_What the task asks_
Write out every record below exactly, so that nothing differs from what is shown.

**** Data listing

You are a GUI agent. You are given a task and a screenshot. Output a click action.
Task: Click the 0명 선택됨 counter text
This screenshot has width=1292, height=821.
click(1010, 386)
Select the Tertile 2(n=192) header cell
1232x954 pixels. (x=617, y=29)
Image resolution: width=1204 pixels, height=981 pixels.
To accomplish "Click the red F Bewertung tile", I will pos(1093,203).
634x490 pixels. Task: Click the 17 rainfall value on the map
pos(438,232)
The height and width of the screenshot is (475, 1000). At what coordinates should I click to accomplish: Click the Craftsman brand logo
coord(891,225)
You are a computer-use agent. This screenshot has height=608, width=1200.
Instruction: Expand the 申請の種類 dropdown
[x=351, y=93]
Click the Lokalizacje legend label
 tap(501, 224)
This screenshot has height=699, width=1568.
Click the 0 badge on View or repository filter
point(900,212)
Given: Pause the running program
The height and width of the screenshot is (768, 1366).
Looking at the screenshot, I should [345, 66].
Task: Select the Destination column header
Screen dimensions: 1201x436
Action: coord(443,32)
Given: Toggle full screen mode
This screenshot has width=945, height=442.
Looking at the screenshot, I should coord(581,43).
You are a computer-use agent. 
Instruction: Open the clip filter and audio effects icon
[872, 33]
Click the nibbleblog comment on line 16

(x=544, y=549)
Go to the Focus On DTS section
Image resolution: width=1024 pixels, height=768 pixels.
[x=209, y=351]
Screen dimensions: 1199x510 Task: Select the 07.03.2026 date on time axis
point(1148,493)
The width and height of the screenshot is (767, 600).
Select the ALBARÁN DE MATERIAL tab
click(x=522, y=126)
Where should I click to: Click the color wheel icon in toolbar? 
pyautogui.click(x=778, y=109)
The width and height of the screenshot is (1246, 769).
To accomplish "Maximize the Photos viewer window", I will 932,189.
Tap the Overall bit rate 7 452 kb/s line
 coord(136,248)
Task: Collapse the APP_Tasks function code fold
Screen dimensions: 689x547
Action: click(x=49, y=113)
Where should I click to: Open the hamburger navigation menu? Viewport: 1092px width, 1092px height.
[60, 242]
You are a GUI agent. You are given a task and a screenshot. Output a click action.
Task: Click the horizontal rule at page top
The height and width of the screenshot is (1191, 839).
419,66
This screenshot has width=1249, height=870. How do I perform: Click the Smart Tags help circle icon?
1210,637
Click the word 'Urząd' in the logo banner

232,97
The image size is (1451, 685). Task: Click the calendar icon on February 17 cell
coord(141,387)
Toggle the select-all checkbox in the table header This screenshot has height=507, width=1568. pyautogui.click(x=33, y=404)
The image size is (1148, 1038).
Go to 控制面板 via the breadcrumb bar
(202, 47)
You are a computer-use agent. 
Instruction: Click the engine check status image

********

_Result of this exercise_
You are a GUI agent. You are given a task and a screenshot. Output a click action.
Task: Click the 0명 선택됨 counter text
This screenshot has width=1292, height=821.
click(1010, 386)
Select the Tertile 2(n=192) header cell
1232x954 pixels. (x=617, y=29)
Image resolution: width=1204 pixels, height=981 pixels.
To accomplish "Click the red F Bewertung tile", I will pos(1093,203).
634x490 pixels. Task: Click the 17 rainfall value on the map
pos(438,232)
The height and width of the screenshot is (475, 1000). At what coordinates should I click to accomplish: Click the Craftsman brand logo
coord(891,225)
You are a computer-use agent. This screenshot has height=608, width=1200.
Instruction: Expand the 申請の種類 dropdown
[x=351, y=93]
Click the Lokalizacje legend label
 tap(501, 224)
This screenshot has height=699, width=1568.
Click the 0 badge on View or repository filter
point(900,212)
Given: Pause the running program
The height and width of the screenshot is (768, 1366).
Looking at the screenshot, I should [345, 66].
Task: Select the Destination column header
Screen dimensions: 1201x436
Action: coord(443,32)
Given: Toggle full screen mode
This screenshot has width=945, height=442.
Looking at the screenshot, I should coord(581,43).
You are a computer-use agent. 
Instruction: Open the clip filter and audio effects icon
[872, 33]
Click the nibbleblog comment on line 16

(x=544, y=549)
Go to the Focus On DTS section
Image resolution: width=1024 pixels, height=768 pixels.
[x=209, y=351]
Screen dimensions: 1199x510 Task: Select the 07.03.2026 date on time axis
point(1148,493)
The width and height of the screenshot is (767, 600).
Select the ALBARÁN DE MATERIAL tab
click(x=522, y=126)
Where should I click to: Click the color wheel icon in toolbar? 
pyautogui.click(x=778, y=109)
The width and height of the screenshot is (1246, 769).
To accomplish "Maximize the Photos viewer window", I will 932,189.
Tap the Overall bit rate 7 452 kb/s line
 coord(136,248)
Task: Collapse the APP_Tasks function code fold
Screen dimensions: 689x547
Action: click(x=49, y=113)
Where should I click to: Open the hamburger navigation menu? Viewport: 1092px width, 1092px height.
[60, 242]
You are a GUI agent. You are given a task and a screenshot. Output a click action.
Task: Click the horizontal rule at page top
The height and width of the screenshot is (1191, 839).
419,66
This screenshot has width=1249, height=870. How do I perform: Click the Smart Tags help circle icon?
1210,637
Click the word 'Urząd' in the logo banner

232,97
The image size is (1451, 685). Task: Click the calendar icon on February 17 cell
coord(141,387)
Toggle the select-all checkbox in the table header This screenshot has height=507, width=1568. pyautogui.click(x=33, y=404)
The image size is (1148, 1038).
Go to 控制面板 via the breadcrumb bar
(202, 47)
You are a computer-use agent. 
Instruction: Click the engine check status image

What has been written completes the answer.